The Slaves That Time Forgot
By John Martin
They came as slaves; vast human cargo transported on tall British ships bound for the Americas. They were shipped by the hundreds of thousands and included men, women, and even the youngest of children.
Whenever they rebelled or even disobeyed an order, they were punished in the harshest ways. Slave owners would hang their human property by their hands and set their hands or feet on fire as one form of punishment. They were burned alive and had their heads placed on pikes in the marketplace as a warning to other captives.
We don’t really need to go through all of the gory details, do we? After all, we know all too well the atrocities of the African slave trade. But, are we talking about African slavery?
King James II and Charles I led a continued effort to enslave the Irish. Britain’s famed Oliver Cromwell furthered this practice of dehumanizing one’s next door neighbor.
The Irish slave trade began when James II sold 30,000 Irish prisoners as slaves to the New World. His Proclamation of 1625 required Irish political prisoners be sent overseas and sold to English settlers in the West Indies. By the mid 1600s, the Irish were the main slaves sold to Antigua and Montserrat. At that time, 70% of the total population of Montserrat were Irish slaves.
Ireland quickly became the biggest source of human livestock for English merchants.
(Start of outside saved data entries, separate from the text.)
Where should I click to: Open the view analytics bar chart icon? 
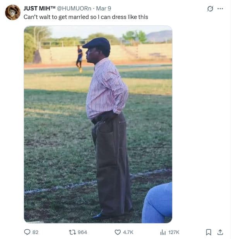pyautogui.click(x=163, y=232)
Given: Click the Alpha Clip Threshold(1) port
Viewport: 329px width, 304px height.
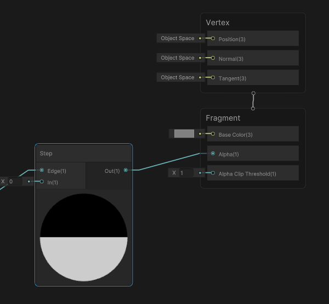Looking at the screenshot, I should pyautogui.click(x=213, y=173).
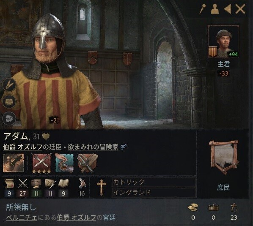Viewport: 253px width, 226px height.
Task: Click the greedy hand trait icon
Action: point(64,163)

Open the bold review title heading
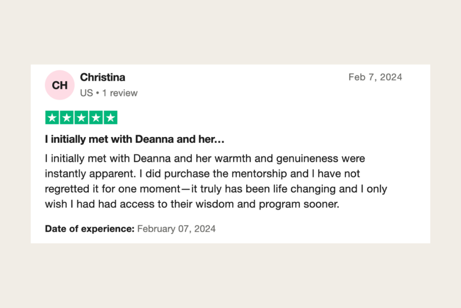(x=135, y=139)
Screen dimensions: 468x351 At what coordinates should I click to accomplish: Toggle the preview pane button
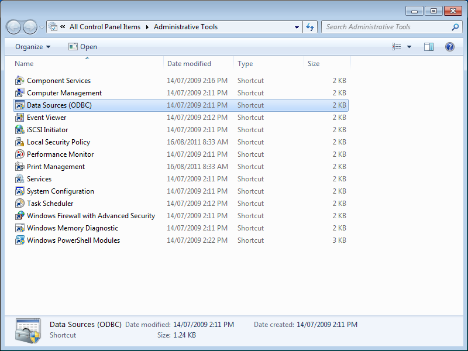click(x=429, y=47)
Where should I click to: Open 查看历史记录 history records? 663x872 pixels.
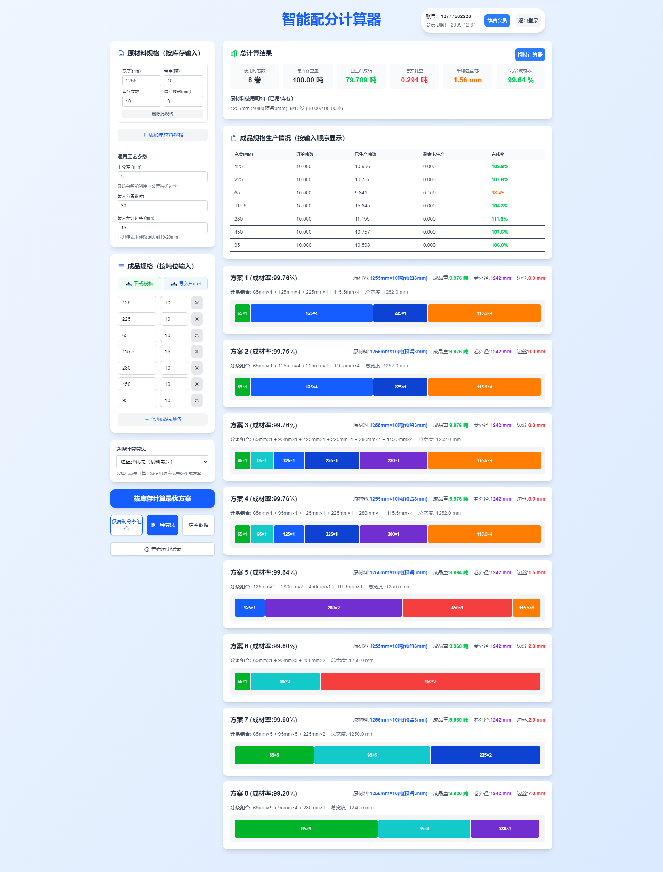coord(162,549)
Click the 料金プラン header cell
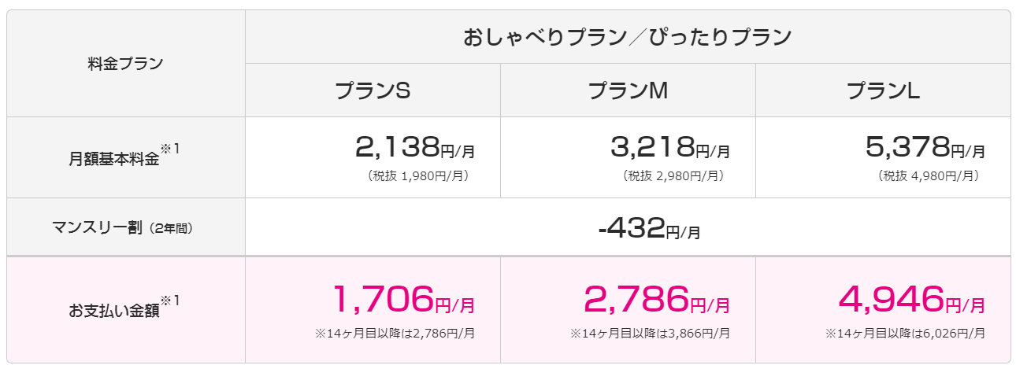This screenshot has height=380, width=1016. tap(126, 64)
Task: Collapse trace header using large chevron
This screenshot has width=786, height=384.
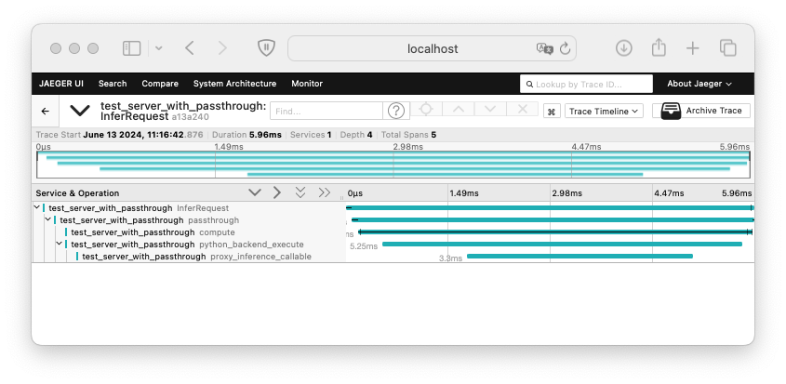Action: pyautogui.click(x=80, y=111)
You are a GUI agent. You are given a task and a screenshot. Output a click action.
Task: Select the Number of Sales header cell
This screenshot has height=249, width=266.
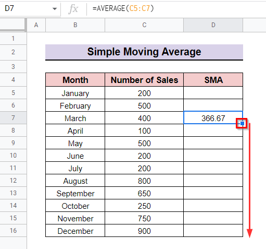point(144,80)
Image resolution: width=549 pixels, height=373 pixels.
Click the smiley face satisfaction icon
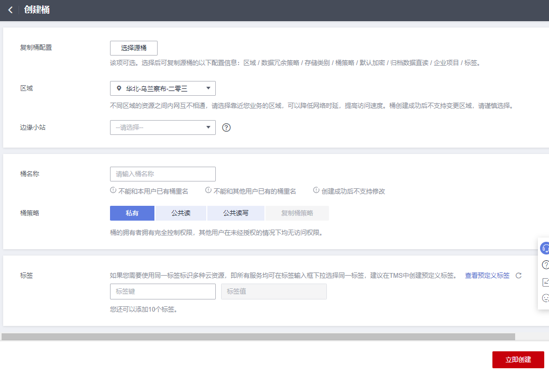pyautogui.click(x=545, y=298)
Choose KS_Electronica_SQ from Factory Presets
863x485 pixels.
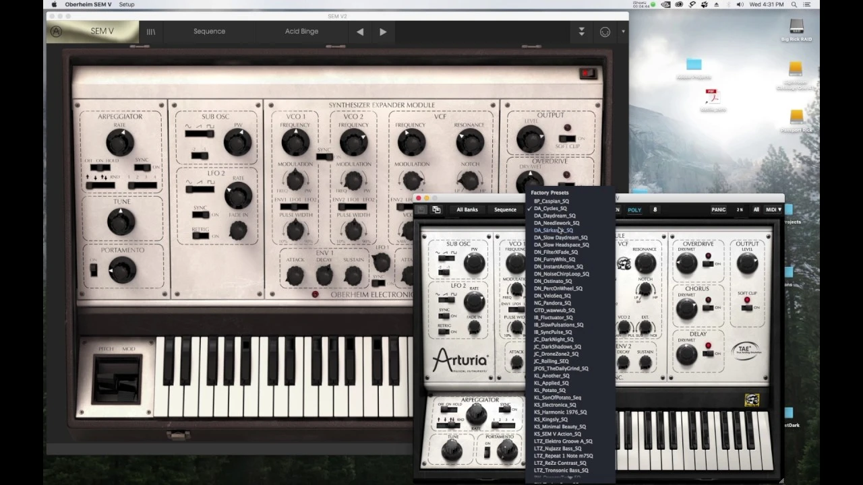pyautogui.click(x=555, y=405)
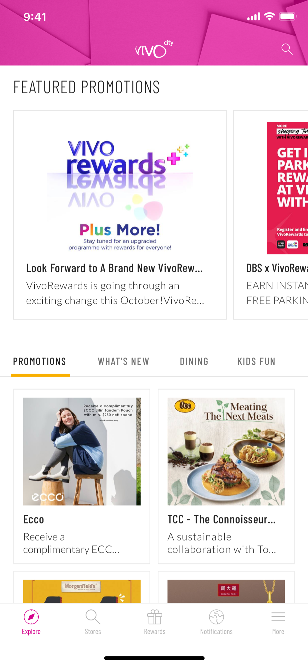308x666 pixels.
Task: Open the DBS x VivoRewards promotion card
Action: click(x=271, y=215)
The majority of the early slaves to the New World were actually white.
From 1641 to 1652, over 500,000 Irish were killed by the English and another 300,000 were sold as slaves. Ireland’s population fell from about 1,500,000 to 600,000 in one single decade. Families were ripped apart as the British did not allow Irish dads to take their wives and children with them across the Atlantic. This led to a helpless population of homeless women and children. Britain’s solution was to auction them off as well.
During the 1650s, over 100,000 Irish children between the ages of 10 and 14 were taken from their parents and sold as slaves in the West Indies, Virginia and New England. In this decade, 52,000 Irish (mostly women and children) were sold to Barbados and Virginia. Another 30,000 Irish men and women were also transported and sold to the highest bidder. In 1656, Cromwell ordered that 2000 Irish children be taken to Jamaica and sold as slaves to English settlers.
Many people today will avoid calling the Irish slaves what they truly were: Slaves. They’ll come up with terms like “Indentured Servants” to describe what occurred to the Irish. However, in most cases from the 17th and 18th centuries, Irish slaves were nothing more than human cattle.
As an example, the African slave trade was just beginning during this same period. It is well recorded that African slaves, not tainted with the stain of the hated Catholic theology and more expensive to purchase, were often treated far better than their Irish counterparts.
African slaves were very expensive during the late 1600s (50 Sterling). Irish slaves came cheap (no more than 5 Sterling). If a planter whipped or branded or beat an Irish slave to death, it was never a crime. A death was a monetary setback, but far cheaper than killing a more expensive African.
The English masters quickly began breeding the Irish women for both their own personal pleasure and for greater profit. Children of slaves were themselves slaves, which increased the size of the master’s free workforce. Even if an Irish woman somehow obtained her freedom, her kids would remain slaves of her master. Thus, Irish moms, even with this new found emancipation, would seldom abandon their kids and would remain in servitude.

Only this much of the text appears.